Person: umm.. well hmm I dunno mayby you calling me bob gave me that
very obscure idea
Me: I don't know what you mean... eheh... want a poptart?
Person: no thanks bart
Me: ::eats it herself, then explodes, because there was plastique
in the poptart::
Person: plastique ? pleese explain
Me: Explosive squishy stuff.
Person: really never heard of it
Me: When one watches too much TV and reads too much Stephen King,
they pick this stuff up. <g>
Person: to much tv?
Me: I don't watch so much anymore, but at one time it was pretty bad.
Person: hmm
Person: ok
Me: Care for a spork?
Person: ork
Person: bork
Me: Pork!
Me: ::turns into Merv::
Person: eww meat
Me: Pigs.
Person: merv? explain
Me: Ask [Xidus] to explain.
Person: ok i did
Person: he's ignoring me
Me: He saw it.
Person: he said you just ate him ! spit him up so he can explain merv
Me: If he doesn't do it now, I'll have to defenestrate him.
Person: he hasnt yet
Me: fast
Person: what?
Me: merv
Me: pigs
Me: ::shakes head:: Sorry 'bout that.
Person: mmk he explained it now
Me: Yah, he showed me the explanation.
Person: umm is [Xidus] calling me velcro a compliment or insult?

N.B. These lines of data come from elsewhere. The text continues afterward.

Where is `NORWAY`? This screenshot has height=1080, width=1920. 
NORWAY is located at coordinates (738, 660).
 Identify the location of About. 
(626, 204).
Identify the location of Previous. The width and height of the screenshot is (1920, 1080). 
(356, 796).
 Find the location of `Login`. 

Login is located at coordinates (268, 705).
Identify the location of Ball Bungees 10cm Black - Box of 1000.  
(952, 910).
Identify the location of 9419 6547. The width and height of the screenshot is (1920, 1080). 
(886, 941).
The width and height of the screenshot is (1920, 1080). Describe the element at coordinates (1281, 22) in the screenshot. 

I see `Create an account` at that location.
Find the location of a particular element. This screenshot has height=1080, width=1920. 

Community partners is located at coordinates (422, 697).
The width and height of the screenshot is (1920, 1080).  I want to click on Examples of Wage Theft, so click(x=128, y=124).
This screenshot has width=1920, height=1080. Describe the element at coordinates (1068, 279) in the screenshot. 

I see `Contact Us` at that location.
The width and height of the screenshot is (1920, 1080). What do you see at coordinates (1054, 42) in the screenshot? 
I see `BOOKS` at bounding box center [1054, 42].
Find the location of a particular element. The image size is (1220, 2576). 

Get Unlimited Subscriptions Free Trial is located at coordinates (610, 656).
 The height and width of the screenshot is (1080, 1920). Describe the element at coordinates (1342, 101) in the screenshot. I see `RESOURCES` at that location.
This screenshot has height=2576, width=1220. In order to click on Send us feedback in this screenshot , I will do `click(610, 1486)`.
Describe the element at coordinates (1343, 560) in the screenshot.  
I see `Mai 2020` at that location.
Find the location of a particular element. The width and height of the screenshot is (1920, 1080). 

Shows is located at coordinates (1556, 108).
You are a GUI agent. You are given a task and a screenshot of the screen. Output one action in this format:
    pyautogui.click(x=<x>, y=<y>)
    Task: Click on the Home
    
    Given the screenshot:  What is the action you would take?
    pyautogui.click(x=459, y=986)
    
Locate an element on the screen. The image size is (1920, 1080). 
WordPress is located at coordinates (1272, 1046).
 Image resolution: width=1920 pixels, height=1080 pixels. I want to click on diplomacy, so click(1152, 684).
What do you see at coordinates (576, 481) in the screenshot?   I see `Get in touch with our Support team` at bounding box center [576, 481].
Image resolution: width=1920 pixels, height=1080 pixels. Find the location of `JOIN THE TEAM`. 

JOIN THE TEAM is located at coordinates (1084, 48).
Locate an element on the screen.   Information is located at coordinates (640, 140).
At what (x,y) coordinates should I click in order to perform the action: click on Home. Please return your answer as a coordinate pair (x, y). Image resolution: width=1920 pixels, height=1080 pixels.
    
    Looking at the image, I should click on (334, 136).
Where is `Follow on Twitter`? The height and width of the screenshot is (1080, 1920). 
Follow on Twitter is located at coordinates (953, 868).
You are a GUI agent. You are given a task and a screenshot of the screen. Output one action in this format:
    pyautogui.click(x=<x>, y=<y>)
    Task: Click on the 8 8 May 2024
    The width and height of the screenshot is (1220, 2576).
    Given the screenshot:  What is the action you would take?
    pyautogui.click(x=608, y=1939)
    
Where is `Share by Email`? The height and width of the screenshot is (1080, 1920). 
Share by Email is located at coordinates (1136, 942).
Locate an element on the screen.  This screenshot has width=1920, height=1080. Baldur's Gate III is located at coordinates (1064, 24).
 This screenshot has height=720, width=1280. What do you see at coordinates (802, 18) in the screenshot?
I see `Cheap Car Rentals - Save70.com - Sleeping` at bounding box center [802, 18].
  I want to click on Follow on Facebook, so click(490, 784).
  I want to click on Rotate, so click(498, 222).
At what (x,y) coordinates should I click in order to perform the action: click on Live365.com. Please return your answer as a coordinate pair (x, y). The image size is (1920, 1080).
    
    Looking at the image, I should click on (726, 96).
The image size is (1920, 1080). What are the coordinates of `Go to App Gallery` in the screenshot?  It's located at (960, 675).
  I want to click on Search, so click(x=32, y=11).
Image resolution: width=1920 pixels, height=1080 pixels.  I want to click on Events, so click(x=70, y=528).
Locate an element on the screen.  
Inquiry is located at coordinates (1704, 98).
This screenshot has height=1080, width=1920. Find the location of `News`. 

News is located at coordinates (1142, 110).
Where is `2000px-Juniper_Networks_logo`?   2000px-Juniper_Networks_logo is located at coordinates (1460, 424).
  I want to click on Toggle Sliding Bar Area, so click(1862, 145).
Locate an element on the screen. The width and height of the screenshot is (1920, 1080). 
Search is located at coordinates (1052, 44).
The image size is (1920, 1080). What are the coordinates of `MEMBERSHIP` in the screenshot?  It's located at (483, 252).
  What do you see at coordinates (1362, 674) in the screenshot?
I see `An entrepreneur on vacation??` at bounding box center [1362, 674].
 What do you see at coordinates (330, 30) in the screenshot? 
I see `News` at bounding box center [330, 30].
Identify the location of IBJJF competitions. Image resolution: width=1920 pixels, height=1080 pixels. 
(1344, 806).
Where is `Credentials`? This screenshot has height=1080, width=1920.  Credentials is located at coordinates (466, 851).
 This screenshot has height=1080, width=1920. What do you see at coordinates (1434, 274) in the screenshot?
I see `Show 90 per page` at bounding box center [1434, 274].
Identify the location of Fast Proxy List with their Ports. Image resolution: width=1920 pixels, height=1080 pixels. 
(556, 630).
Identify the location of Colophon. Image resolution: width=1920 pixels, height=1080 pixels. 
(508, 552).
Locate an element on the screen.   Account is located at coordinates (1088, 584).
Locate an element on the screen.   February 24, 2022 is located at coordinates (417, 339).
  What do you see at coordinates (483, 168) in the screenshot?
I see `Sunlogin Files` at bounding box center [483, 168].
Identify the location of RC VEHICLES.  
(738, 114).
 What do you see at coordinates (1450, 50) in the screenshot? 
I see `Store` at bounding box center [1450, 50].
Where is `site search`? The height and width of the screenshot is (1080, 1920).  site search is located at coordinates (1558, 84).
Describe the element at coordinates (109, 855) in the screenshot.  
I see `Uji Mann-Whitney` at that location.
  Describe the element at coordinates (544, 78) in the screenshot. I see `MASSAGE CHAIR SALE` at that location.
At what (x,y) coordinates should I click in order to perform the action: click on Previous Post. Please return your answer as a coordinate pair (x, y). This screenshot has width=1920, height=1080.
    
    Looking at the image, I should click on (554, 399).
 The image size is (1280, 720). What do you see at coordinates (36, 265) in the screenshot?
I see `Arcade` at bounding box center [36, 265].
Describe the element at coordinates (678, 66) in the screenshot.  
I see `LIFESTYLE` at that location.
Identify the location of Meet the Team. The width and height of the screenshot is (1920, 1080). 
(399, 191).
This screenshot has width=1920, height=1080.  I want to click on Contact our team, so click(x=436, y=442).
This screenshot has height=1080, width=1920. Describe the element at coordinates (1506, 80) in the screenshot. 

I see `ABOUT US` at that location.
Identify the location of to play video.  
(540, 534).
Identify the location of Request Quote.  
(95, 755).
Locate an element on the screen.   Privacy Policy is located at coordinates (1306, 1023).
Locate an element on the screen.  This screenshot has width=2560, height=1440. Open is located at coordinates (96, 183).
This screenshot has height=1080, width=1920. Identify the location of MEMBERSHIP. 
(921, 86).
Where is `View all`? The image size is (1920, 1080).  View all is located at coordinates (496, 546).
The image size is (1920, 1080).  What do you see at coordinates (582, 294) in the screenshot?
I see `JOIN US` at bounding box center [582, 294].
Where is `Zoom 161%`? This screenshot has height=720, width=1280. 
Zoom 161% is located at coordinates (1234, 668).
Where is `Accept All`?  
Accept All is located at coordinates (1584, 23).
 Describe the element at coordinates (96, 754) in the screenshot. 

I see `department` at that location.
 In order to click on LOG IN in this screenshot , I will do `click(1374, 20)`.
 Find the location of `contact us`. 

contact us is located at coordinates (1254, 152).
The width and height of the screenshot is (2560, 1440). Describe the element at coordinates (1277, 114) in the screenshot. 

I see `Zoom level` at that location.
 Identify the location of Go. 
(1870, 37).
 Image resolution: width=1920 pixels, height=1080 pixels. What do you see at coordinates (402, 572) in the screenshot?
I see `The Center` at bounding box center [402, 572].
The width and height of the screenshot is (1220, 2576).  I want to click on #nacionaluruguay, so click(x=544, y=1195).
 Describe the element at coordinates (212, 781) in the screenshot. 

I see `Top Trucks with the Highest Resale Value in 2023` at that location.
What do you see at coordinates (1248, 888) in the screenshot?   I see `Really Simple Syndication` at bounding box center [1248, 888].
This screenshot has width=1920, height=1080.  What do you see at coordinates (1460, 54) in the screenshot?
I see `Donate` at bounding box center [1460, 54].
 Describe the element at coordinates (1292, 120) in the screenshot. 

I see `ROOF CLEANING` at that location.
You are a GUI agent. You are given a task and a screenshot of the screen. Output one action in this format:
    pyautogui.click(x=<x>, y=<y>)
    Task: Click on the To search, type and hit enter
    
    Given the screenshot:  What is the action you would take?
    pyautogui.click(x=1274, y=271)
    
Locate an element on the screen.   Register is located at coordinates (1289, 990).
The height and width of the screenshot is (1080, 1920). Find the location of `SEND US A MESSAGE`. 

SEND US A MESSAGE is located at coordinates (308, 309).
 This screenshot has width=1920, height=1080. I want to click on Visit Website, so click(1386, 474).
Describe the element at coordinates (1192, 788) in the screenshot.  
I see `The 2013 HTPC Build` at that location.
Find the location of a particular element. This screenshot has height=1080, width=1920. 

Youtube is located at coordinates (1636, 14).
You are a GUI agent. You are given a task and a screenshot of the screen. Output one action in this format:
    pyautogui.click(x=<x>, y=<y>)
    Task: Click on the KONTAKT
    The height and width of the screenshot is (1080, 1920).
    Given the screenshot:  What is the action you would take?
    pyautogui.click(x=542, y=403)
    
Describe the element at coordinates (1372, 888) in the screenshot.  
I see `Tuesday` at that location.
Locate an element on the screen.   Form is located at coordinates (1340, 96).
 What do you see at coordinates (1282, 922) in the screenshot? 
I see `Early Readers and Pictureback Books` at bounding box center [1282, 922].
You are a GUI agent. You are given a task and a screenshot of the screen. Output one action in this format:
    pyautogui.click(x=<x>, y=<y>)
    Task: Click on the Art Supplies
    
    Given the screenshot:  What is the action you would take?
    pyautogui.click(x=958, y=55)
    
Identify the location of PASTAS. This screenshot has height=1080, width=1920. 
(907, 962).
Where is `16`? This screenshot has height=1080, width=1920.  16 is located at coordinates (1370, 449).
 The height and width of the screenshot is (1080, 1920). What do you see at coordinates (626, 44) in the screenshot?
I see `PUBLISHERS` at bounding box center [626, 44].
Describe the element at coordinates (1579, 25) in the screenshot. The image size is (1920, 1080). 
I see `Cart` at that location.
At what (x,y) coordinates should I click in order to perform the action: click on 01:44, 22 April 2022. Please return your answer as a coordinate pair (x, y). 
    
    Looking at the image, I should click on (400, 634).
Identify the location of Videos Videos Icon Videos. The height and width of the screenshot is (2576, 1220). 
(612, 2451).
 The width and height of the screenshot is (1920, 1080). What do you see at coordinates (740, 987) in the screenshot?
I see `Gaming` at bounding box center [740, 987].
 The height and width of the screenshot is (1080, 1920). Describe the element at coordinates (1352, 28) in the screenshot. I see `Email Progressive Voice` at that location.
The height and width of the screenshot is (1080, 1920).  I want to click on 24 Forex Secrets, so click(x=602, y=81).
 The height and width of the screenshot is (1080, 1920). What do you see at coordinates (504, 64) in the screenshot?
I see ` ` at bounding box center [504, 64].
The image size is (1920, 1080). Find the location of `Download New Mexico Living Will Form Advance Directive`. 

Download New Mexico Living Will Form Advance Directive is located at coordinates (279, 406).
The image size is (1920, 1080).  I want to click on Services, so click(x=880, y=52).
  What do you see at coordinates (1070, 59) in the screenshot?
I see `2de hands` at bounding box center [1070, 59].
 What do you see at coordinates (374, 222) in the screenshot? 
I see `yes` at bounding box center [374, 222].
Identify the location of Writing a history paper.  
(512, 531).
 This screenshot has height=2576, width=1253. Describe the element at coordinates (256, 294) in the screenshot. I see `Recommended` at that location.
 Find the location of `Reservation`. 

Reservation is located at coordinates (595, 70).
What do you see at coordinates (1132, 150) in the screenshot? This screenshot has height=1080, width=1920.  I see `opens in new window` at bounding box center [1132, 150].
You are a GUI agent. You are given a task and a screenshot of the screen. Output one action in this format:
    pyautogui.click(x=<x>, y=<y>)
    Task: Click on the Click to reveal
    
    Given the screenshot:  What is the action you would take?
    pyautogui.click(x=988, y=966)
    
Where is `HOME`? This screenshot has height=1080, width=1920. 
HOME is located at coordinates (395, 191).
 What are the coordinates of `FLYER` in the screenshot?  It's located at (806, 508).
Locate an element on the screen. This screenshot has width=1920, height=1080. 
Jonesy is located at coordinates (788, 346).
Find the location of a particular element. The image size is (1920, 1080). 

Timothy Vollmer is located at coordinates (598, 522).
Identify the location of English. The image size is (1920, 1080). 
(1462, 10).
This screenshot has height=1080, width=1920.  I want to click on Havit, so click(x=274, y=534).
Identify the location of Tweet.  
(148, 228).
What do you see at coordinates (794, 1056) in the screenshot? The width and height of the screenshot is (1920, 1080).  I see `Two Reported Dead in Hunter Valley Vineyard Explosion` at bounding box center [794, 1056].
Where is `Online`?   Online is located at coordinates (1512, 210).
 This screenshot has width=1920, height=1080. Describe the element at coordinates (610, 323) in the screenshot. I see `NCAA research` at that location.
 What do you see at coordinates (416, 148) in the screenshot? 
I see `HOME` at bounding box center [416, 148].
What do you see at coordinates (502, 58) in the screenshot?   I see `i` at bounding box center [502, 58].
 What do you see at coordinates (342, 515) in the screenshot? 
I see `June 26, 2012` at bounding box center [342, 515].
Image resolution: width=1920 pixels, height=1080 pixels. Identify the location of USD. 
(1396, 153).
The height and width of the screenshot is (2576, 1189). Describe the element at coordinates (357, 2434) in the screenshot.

Me: Depends on what you said to him just before he said that to you.
Person: I just thanked him for explaing merv
Me: Fun.
Me: Merv is my hero.
Person: spider is our hero
Me: Step on spider!
Person: hee hee
Me: I promise not to kill you. Or at least not to hurt you too badly
when I do kill you.
Person: ::thinks of song and forget the other words::
Me: Spider! He is our hero. Spider! Get rid of Spider! Step on Spider!
Spider! We love you spider. Ooooh. I promise not to kill you. And then horns
and junk, and then... I forget.
Person: coodie coo coocoodo
Me: Uh?
Person: its how the song starts
Me: Oh, yeah. Duh.
Person: hee hee
Me: Memory good have I not.
Person: yoda! yeah!
Me: Or just a strange megalomaniac misplacing words.
Person: oh ok it could be that too
Me: Or pixies. Can't forget pixies.
Person: where did you come up with the screen name napoleon?
Me: I am Napoleon.
Person: umm ok and Im england
Me: No, really. I'm the reincarnation of Napoleon.
Person: okeeday ::backs up slowly::
Person: ::runs::
Me: Come back! I just want to be your friiiiiend!
Person: ok Im back I just thought it might be from the tmbg song james
k polk!
Me: No, I am not of the stump. Stumps are pretty, though.
Person: yes they are
Person: ::starts singing youth culture killed my dog::
Me: Have I created a monster by indirectly introducing you to They?
Person: hmm.. define monster
Me: Scary creature that runs around eating people for no reason and
plays backgammon and cheats.
Person: im sure [Xidus] thinks of me in that way
Me: ::snickers::
Me: You probably don't eat people too often.
Person: but I dont know how to play back gammon
Person: oh I like eating people
Me: With ketchup?
Person: but idont cheat
Person: no I prefer them plain
Me: Do not meddle in the affairs of megalomaniacs, for you are crunchy
and taste good with ketchup.
Person: sowwy
Me: No, I'm just saying in general.
Person: oh not you personally
Person: ?
Me: It is a saying people should remember.
Me: And I should now be going to bed.
Person: oh like bouncy ball is the source of all goodness and light
Me: Yup!
Person: why bed?
Person: yuck sleep
Me: Have to be up in about seven hours.